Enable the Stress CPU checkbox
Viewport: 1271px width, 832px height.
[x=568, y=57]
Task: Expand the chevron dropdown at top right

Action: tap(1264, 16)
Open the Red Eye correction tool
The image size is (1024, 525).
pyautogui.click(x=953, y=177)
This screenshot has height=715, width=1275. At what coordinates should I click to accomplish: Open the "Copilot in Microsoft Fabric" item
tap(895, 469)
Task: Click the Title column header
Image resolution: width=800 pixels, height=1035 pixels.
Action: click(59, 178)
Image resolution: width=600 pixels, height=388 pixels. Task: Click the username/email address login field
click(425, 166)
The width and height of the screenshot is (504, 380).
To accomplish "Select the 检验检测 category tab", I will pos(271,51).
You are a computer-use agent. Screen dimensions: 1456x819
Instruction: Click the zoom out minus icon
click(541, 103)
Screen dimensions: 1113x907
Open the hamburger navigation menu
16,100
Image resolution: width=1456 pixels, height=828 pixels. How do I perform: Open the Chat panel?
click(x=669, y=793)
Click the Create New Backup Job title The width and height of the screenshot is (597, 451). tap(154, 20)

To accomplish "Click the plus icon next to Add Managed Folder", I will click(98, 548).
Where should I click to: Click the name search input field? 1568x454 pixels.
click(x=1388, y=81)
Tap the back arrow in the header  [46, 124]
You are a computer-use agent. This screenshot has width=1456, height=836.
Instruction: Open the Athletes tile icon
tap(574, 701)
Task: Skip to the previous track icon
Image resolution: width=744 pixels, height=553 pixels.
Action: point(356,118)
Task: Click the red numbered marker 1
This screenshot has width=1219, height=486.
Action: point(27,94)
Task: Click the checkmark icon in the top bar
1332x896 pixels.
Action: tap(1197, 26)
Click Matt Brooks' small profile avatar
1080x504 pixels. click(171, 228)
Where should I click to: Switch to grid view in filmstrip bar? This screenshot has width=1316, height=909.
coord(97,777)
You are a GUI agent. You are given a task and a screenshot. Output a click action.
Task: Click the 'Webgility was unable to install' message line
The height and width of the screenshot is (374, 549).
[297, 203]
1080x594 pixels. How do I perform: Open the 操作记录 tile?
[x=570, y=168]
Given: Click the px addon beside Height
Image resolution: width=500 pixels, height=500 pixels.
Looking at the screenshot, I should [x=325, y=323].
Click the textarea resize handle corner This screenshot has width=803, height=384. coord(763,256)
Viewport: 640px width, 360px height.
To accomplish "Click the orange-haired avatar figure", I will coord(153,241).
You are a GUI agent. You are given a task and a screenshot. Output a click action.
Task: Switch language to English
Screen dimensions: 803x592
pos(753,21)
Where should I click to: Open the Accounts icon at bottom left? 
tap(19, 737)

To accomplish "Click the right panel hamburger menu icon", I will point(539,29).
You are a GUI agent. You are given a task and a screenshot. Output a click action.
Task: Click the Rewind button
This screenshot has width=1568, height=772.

:::::

Reproduce the section of the data above that begins with the line containing "This screenshot has height=715, width=1275." and ends with the line containing "Action: click(59, 178)", copying both of those lines and everything between them exactly.

(Response):
This screenshot has height=715, width=1275. At what coordinates should I click to accomplish: Open the "Copilot in Microsoft Fabric" item
tap(895, 469)
Task: Click the Title column header
Image resolution: width=800 pixels, height=1035 pixels.
Action: click(59, 178)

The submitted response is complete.